The reason? They're black. Dylann doesn't like blacks very much.
Hah,
the joke's on him. He didn't know that the people he shot were
actually WHITE. Trans-racial... you could ask any of them. (Now, you
can't.) They'd tell you right out they were white. Whoops, I guess
Dylann didn't know. You gotta ask questions first, THEN shoot.
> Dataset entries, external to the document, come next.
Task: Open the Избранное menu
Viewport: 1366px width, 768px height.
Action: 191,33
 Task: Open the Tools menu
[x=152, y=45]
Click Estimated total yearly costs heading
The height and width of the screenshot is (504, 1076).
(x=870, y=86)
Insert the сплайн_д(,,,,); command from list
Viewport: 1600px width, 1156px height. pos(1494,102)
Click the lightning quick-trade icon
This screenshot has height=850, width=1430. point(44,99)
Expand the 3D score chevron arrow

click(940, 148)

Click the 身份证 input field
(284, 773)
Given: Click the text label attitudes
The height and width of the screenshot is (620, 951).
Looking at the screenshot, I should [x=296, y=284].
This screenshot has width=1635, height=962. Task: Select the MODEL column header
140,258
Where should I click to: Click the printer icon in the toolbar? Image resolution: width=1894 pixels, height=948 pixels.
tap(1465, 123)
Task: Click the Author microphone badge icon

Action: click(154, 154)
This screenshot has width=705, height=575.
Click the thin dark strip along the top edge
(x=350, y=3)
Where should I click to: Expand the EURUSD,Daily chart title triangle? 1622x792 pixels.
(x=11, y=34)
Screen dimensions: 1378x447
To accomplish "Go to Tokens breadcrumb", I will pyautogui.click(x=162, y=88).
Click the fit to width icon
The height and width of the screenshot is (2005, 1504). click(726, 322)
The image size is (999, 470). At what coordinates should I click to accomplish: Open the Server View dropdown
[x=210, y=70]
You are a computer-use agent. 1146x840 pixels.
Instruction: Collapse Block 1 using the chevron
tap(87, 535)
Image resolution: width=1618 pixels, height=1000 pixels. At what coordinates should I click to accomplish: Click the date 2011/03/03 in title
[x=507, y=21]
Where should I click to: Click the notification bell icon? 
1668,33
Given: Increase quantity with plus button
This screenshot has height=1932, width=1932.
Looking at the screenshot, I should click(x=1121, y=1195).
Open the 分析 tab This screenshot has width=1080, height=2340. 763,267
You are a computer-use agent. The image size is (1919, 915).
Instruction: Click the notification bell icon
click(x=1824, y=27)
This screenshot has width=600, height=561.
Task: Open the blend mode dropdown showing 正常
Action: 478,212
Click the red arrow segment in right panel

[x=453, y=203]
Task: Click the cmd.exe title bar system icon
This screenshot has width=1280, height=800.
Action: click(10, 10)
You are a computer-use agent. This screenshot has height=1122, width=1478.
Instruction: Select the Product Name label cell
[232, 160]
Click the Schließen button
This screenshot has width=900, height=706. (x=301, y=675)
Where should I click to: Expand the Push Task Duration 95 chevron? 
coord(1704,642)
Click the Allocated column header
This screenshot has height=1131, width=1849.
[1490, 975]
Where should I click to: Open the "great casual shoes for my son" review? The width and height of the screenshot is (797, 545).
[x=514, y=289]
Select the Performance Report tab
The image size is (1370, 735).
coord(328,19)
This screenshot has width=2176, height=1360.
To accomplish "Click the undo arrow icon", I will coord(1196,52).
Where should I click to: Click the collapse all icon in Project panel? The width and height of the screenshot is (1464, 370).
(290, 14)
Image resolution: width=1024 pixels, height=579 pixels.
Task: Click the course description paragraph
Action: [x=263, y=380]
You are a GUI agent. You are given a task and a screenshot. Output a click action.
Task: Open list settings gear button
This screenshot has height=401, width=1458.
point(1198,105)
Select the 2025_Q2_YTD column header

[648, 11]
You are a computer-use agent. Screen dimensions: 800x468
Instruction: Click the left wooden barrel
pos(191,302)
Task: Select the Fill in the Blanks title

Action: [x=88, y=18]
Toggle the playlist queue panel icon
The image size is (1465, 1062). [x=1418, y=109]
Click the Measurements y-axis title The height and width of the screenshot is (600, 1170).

Otherwise, you may be shooting the wrong race. Right, Dylann?
-->Whoops
part 2 DEPT: The
US Dietary Guidelines Advisory Committee no longer classifies
cholesterol as a "nutrient of concern." The decision, which
reverses four decades of advice, reflects recent research suggesting
that eating foods high in cholesterol does not significantly raise
cholesterol levels in the blood. All those people avoiding the
vitamins and sight-saving lutein of egg yolks... sorry about that.
-->TEXAS
Drinkin' DEPT:
Quintin Walker was suspended
from high school and barred from graduation. Why? School officials
saw a can of Bud Lite in a cooler in his truck. His mother had packed
the cooler for a family picnic, and Quinton was just bringing back
the leftovers.
Bud
Lite? It's not like he had beer or something.
-->TEXAS
Drinkin' Part 2 Dept: Meanwhile, also in Texas, a new University
of Texas study
found that drinking two cups of coffee a day lowers the risk of
erectile dysfunction by 42 percent. There's no word on what a can of
Bud Lite does for that.
-->TROLLS
DEPT: Richard Valdes, a former employee of right-wing activist
James O'Keefe, reports
that he (O'Keefe) instructed undercover operatives to participate in
BLACK LIVES MATTER protests and shout things like "I wish I
could just kill some of these cops." Then fellow right-wingers
use the quotes to show that #Blacklivesmatter is really a bunch of
advocates for cop-killing.
->Keeping
the Pressure on Dept:
I want to thank reader George Metesky for suggesting a continuing
Bring Back Mykel
effort directed at Maximum
Rock'n'Roll for their
firing me as their contribution to the world of censorship. Send your
comments to mrr@maximumrocknroll.com
(or post on their facebook page) with the subject line: BRING BACK
MYKEL! Let me know how they answer.
-end
1 comment:
The people at this magazine are still obsessed with you. Maybe they should look inside themselves to find out why.